> _Sayfa alıntısı_:
┏━━

Yazar Orhan Kemal ile tanışma hikâyesi kütüphane sayesindedir. Kütüphanede görev yaptığı yıllarda, yazar Orhan Kemal kütüphaneye okuyucu olarak gelir ve iki usta yazar bu vesileyle kütüphanede tanışır, dost olur.

1943 yılında Orhan Kemal Bursa Cezaevi’nden tahliye olup memleketi Adana’ya döner.  Günlerden bir gün yolu Ramazanoğlu Kütüphanesine düşer. Kütüphaneden “Goriot Baba” kitabını ödünç almak ister. Kütüphanede dışarıya ödünç verilmeyen edebi eserlerdendir istediği kitap. Yaşar Kemal inisiyatif kullanarak Orhan Kemal’e on beş günlüğüne kitabı ödünç verir. Orhan Kemal 12 yaş büyüktür ama aralarındaki yaş farkı dostluklarına engel olmaz. Yaşar Kemal, Orhan Kemal’i yazdığı eserlerinden iyi tanır ve onun hayranıdır. Sıkı ve uzun sürecek bir dostluk o gün kütüphanede başlar. Yaşar Kemal hikâyelerini yazdıkça Orhan Kemal’e okutur. Kimi zaman dolaşa dolaşa yüksek sesle okur, usta yazardan yazdıklarına dair görüşler alır. Önerileri doğrultusunda düzeltmeler yaparak yazmaya devam eder.” 2

O yıl Yaşar Kemal için yıldızının parladığı bir yıldır, kütüphanede iş edinmesi, Orhan Kemal’le dostluğu, bu da yetmezmiş gibi Arif Dino gibi muhteşem bir insandan resim dersleri alması. Halk evinin bahçesinde ilk kez resim yaparken gördüğü ve hayran olduğu Arif Dino ile dostluğu tam on yedi yıl sürer. Yazının başına koyduğumuz küçük öyküde bahsi geçen savcının tavsiyesi üzerine artık Adana’da kalamayacağını anlayan Kemal, göçe karar verir. Göç dediğimize bakmayın annesinin onun için diktiği muşamba bir torbaya; daktilosunu, jandarmadan kurtarabildiği bir kısım derlemesini ki çoğu Jandarma tarafından toplanıp yakılmıştı, Arif Dino’nun ona armağan ettiği iki resim koyar…

Bir Nisan akşamı, eve gelen akrabaların kamyonuna atlayıp önce Ankara’ya, Abidin Dino’nun evine oradan da onların desteğiyle İstanbul’a gelecek…

Plan basittir, Arif Dino İstanbul’a gelecek, onu Nadir Nadi ile görüştürüp Cumhuriyet gazetesine sokacak. Olmadı, Orhan Kemal gelecek, onunla gezgin sebzecilik yapılacak, o da olmadı Yeni Cami arkasında arzuhalcilik yapılacak. Yaşar Kemal’in yaptığı bu planı Güzin ve Abidin Dino şaşkınlıkla dinlerler. Abidin Dino sorar,

“Ne kadar paran var cebinde?”

┗━━

> _Kayıtlı veriler_:
┏━━

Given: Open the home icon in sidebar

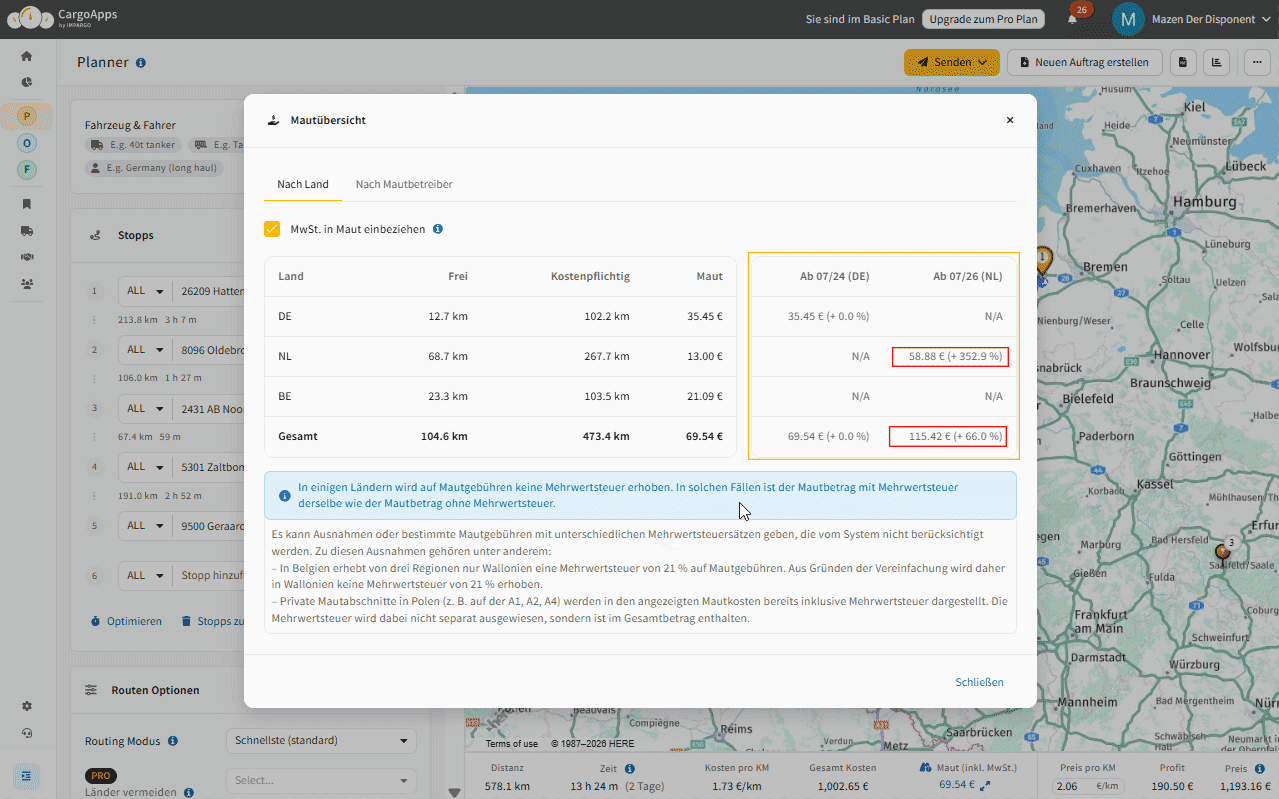Looking at the screenshot, I should coord(27,56).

┗━━

> _Yapılacak görevler_:
1/ Yaşar Kemal hakkındaki metinden "Yazar Orhan Kemal ile" sözleriyle başlayıp "tanışır, dost olur." sözlerine kadar süren bölümü hiç değiştirmeden aynen yaz.
2/ Yaşar Kemal hakkındaki metinde adı geçen bütün şehirleri, metinde ilk geçtikleri sırayla yaz.
3/ Yaşar Kemal hakkındaki metni, son cümlesinden sonra kaldığı yerden sürdür.
Listeyi kullanmanız gerekmiyor.

> _Cevaplar_:
1/
Yazar Orhan Kemal ile tanışma hikâyesi kütüphane sayesindedir. Kütüphanede görev yaptığı yıllarda, yazar Orhan Kemal kütüphaneye okuyucu olarak gelir ve iki usta yazar bu vesileyle kütüphanede tanışır, dost olur.

2/ Bursa, Adana, Ankara, İstanbul

3/
“Beş liram var”

“Yahu bu kadar para yeter mi?”

“Bana yeter de artar bile”

Abidin Dino bu konuşmanın ardından bir kese para verir Kemal’e. Ertesi gün İstanbul otobüsüne bindirerek uğurlar.

Ve o olağan üstü güzel insan gerçekten de o gece Güzin Dino’nun, bunların hepsini bir ömürde mi yapacaksın, diyerek şaşkınlıkla dinlediği hayallerine ilk adımını atmış; kısa sürede Nadir Nadi’yle tanışıp Cumhuriyet Gazetesindeki işine başlamıştır.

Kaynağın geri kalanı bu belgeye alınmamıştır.